A. Some repairs, if carried out carefully by a competent craftsman, do not require listed building consent. An example would be repointing stonework; sensitive repointing using appropriate materials would not affect character and so would not require consent, whereas cement ribbon pointing would be very damaging and so would require consent.
Q. What if a previous owner made alterations without consent?
A. There is no time limit on listed building enforcement action so new owners can be required to reverse damaging alterations made by previous owners. Consequently, it is important to take proper advice at the point of purchase in order to minimise the risks.
Q. Is it necessary to get special listed buildings insurance?
A. There are very particular issues involved in estimating rebuilding costs for listed buildings should the worst happen. Some companies inflate the cost of policies because they are unfamiliar with the issues. You may also want to consider insuring against the possible consequences of enforcement action if you think a previous owner may have made alterations without consent. The Listed Property Owners Club is able to give free and confidential advice on insurance matters.

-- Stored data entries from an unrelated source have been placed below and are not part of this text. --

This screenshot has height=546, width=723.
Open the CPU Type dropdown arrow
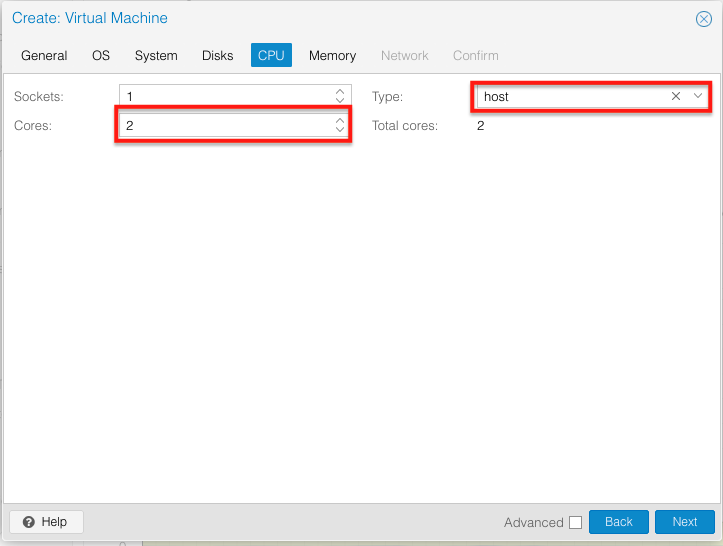(x=698, y=96)
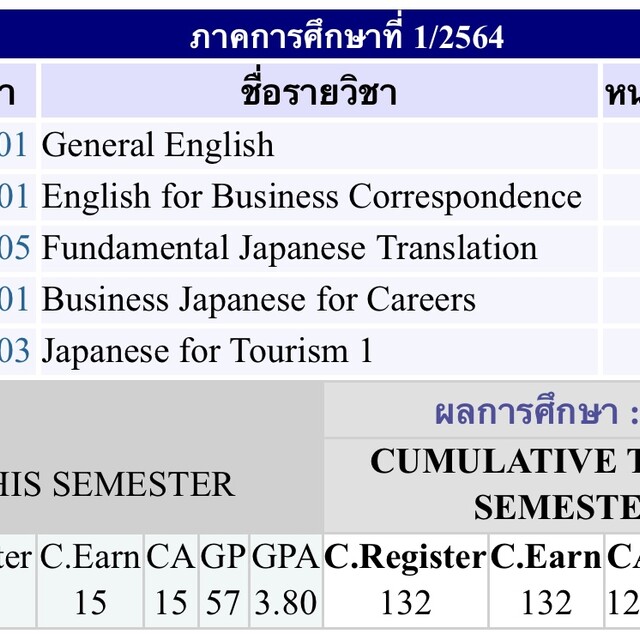The image size is (640, 640).
Task: Select the 132 value under C.Register
Action: (405, 602)
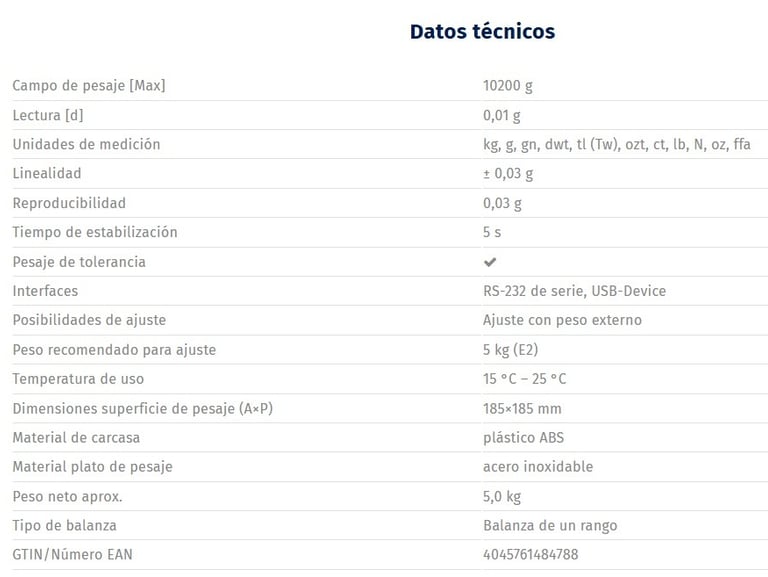Click the ± 0,03 g Linealidad value
The width and height of the screenshot is (768, 577).
tap(508, 174)
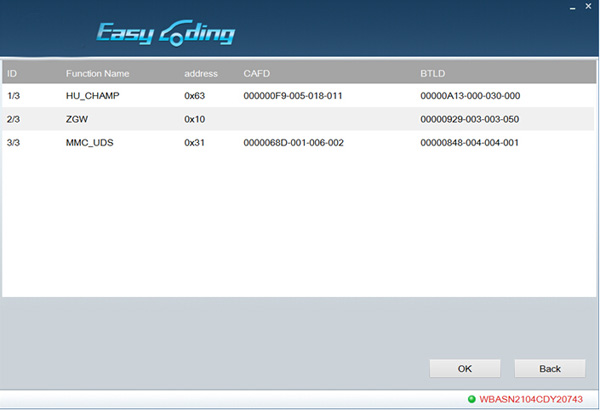The width and height of the screenshot is (600, 411).
Task: Click the green connection status indicator
Action: 471,399
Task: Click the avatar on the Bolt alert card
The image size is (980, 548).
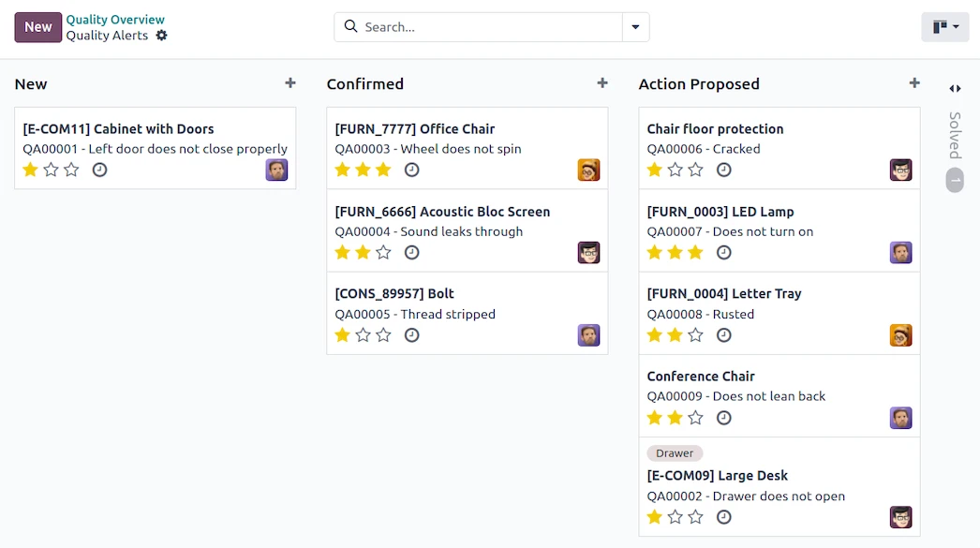Action: [x=588, y=334]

Q: Should I consider using reclaimed bricks on my building restoration project?
A: Unless absolutely necessary, reclaimed bricks should be avoided. In most cases, reclaimed bricks come from an unknown source, so could include internal wall bricks, which generally, are not fired to be durable to weathering. Reclaimed bricks are not tested for frost resistance or soluble salt content, whereas new bricks made bespoke for your project go through a rigorous process of testing. Evidence of dormant dry rot spores in old bricks coming back to life has come to light recently.
Q: What’s the difference between lime putty, hydraulic lime and hydrated lime?

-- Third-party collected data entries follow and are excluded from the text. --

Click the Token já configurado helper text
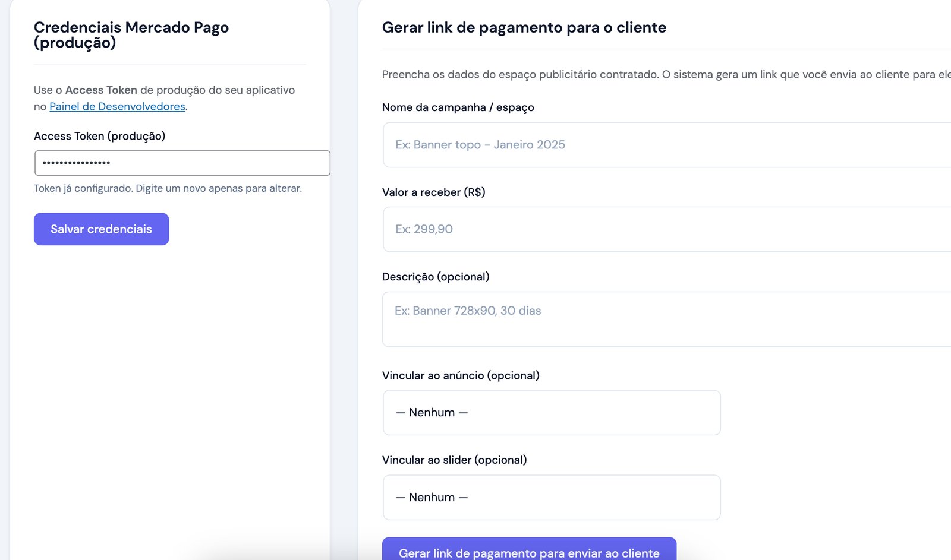 point(168,188)
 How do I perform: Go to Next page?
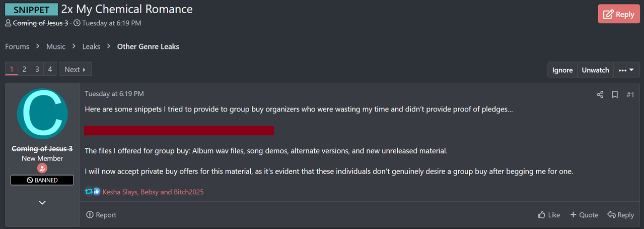pos(75,69)
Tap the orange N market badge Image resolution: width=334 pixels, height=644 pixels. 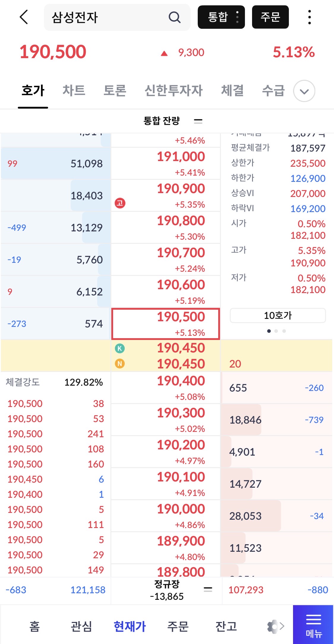120,363
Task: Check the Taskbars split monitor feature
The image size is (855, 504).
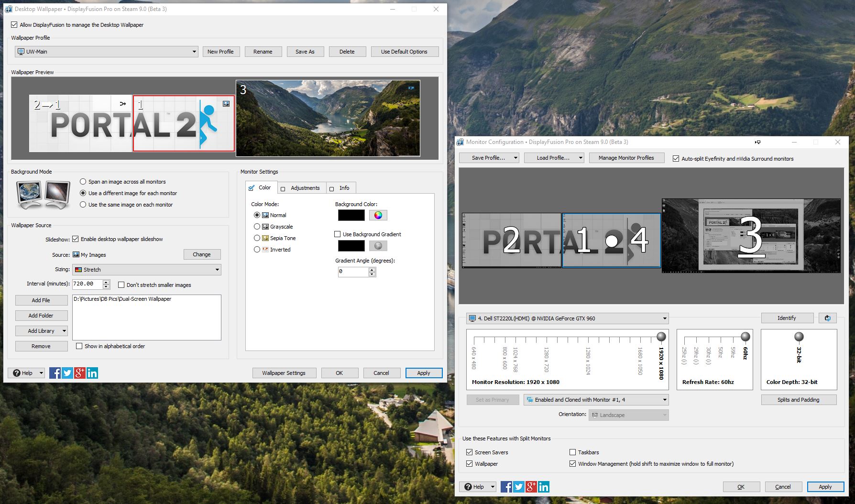Action: point(572,452)
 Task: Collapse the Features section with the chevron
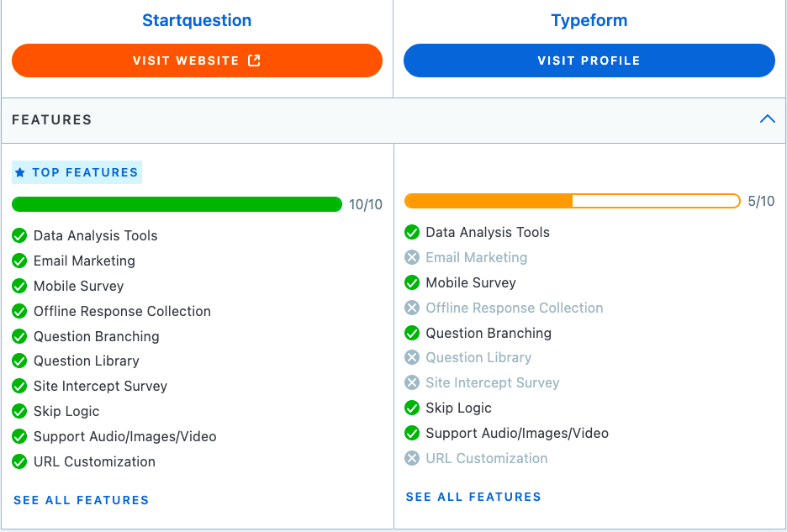(x=767, y=119)
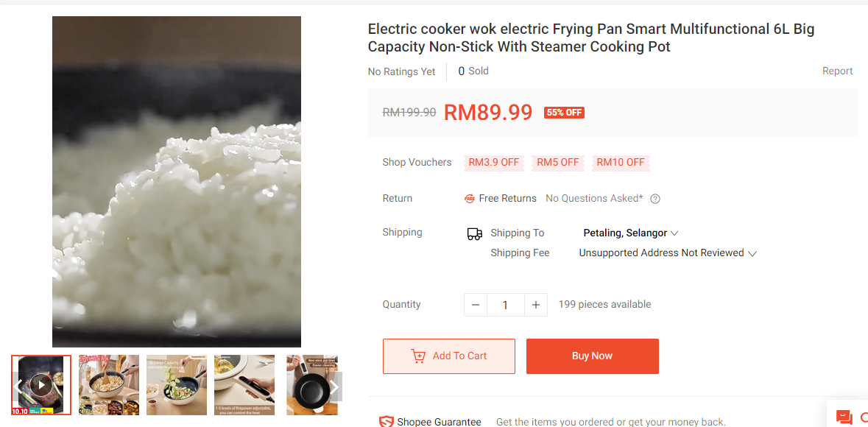Click the shipping truck icon
868x427 pixels.
tap(474, 234)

A: Non-hydraulic lime is sold as either hydrated lime or putty lime. They set and harden through drying out and absorbing carbon dioxide from the air. This means they have a very slow set: CO2 is only absorbed when certain conditions are met. They are the softest, most breathable limes available. Hydrated lime simply means that a controlled amount of water is added to quicklime to make a powder that is more stable and safe to handle. This can be done to hydraulic lime or non-hydraulic lime. Lime putty can be made from either type of lime, and is made by adding an excess of water to quicklime. Hydraulic lime putty will set underwater within hours or days making them impractical, whereas non-hydraulic lime putty will remain plastic and improve with age.
Q: Do conservation officers allow double glazing in listed buildings?

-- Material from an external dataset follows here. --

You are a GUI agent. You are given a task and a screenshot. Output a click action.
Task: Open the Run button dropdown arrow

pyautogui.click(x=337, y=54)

A: It all depends on the condition and significance of the existing windows. Sometimes they are allowed, thought if the single glazed windows have to be retained they can be restored
Q: Can waterproof membranes be harmful to listed buildings?
A: Inserting a waterproof membrane of any description in any traditional wall, floor or roof will prevent the building from breathing and result in concentrations of moisture. Traditional solid wall buildings were constructed of permeable materials which absorb moisture when the weather is wet or humid and give it out by evaporation when it is dry. This is referred to as breathable construction. Methods used in modern building constructions such as damp proof membranes, vapor barriers and any impervious layers should be avoided.